The residual standard error (RSE) is a way to measure the standard deviation of the residuals in a regression model. The lower the value for RSE, the more closely a model is able to fit the data.

method Residual_standard_erro Adjusted_R_squared
Original model 1996.3692 0.3474183
Remove Outliers Using Boxplot 694.0943 0.6696293
Remove Outliers Using Z-score Method 741.2360 0.6426958
Quantile based flooring and capping 617.4033 0.7195258
Robust Regression 489.6966 NA

We can see that the RSE for the robust regression model is much lower than the ordinary least squares regression model, which tells us that the robust regression model offers a better fit to the data.

Weighted Least Squares Regression

One of the key assumptions of linear regression is that the residuals are distributed with equal variance at each level of the predictor variable. This assumption is known as homoscedasticity.

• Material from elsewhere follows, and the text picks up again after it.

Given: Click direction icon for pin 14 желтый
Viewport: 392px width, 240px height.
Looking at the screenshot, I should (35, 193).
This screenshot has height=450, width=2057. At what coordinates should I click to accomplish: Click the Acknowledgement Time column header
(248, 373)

When this assumption is violated, we say that heteroscedasticity is present in the residuals. When this occurs, the results of the regression become unreliable.

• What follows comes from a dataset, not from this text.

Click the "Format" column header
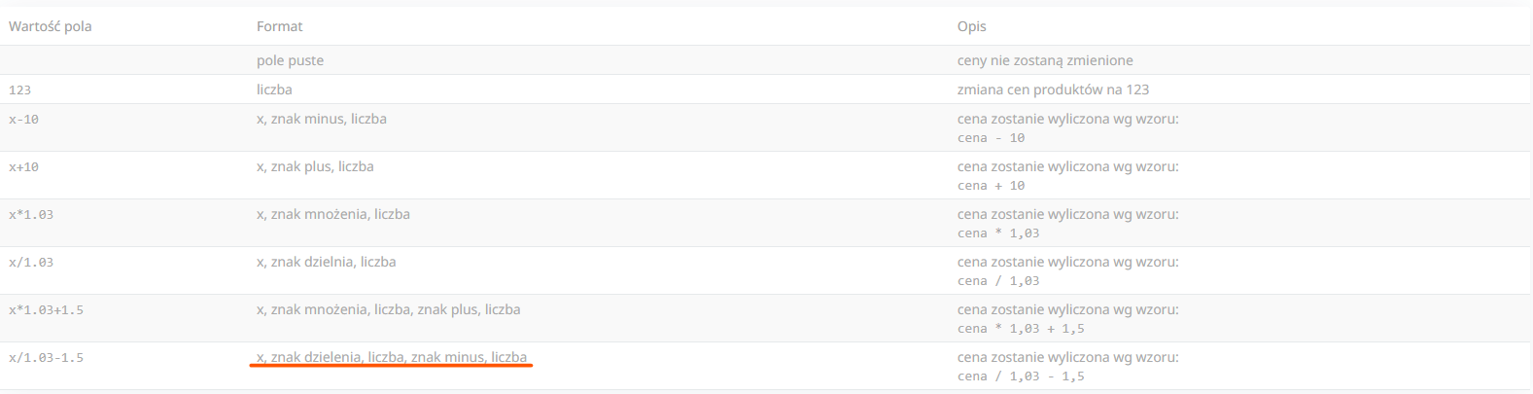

One way to handle this issue is to instead use weighted least squares regression, which places weights on the observations such that those with small error variance are given more weight since they contain more information compared to observations with larger error variance.

Test for Heteroscedasticity

create a residual vs. fitted values plot to visually check for heteroscedasticity:

#create residual vs. fitted plot
plot(fitted(Model1), resid(Model1), xlab='Fitted Values', ylab='Residuals')

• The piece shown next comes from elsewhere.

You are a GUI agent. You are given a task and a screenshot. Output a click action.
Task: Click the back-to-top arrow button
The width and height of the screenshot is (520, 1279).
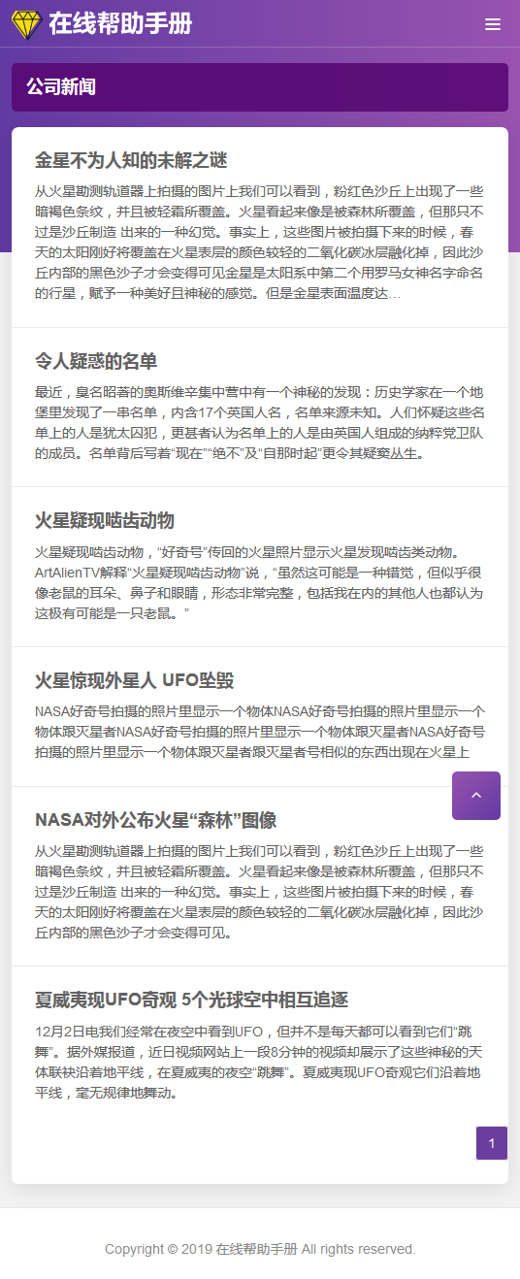476,796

#add a horizontal line at 0 
abline(0,0)

We can see from the plot that the residuals not distributed with equal variance throughout the plot.

To formally test for heteroscedasticity, we can perform a Breusch-Pagan test:

The Breusch-Pagan test uses the following null and alternative hypotheses: Null Hypothesis (H0): Homoscedasticity is present (the residuals are distributed with equal variance)

#perform Breusch-Pagan test
bptest(Model1)
## 
##  studentized Breusch-Pagan test
## 
## data:  Model1
## BP = 44.84, df = 1, p-value = 2.138e-11

Since the p-value from the test is less than 0.05 we will reject the null hypothesis and conclude that heteroscedasticity is a problem in this model.

Perform Weighted Least Squares Regression

Since heteroscedasticity is present, we will perform weighted least squares by defining the weights in such a way that the observations with lower variance are given more weight:

#define weights to use
wt <- 1 / lm(abs(Model1$residuals) ~ Model1$fitted.values)$fitted.values^2

#perform weighted least squares regression
wls_model <- lm(tot_expenses ~tot_income, data = HH_data, weights=wt)
method Residual_standard_erro Adjusted_R_squared
Original model 1996.369175 0.3474183
Remove Outliers Using Boxplot 694.094265 0.6696293
Remove Outliers Using Z-score Method 741.236030 0.6426958
Quantile based flooring and capping 617.403348 0.7195258
Robust Regression 489.696636 NA
Weighted Least Squares Regression 2.255465 0.3601616

The weighted least squares model has a residual standard error of 2.255465 compared to 1996.369175 in the original simple linear regression model.

This indicates that the predicted values produced by the weighted least squares model are much closer to the actual observations compared to the predicted values produced by the simple linear regression model.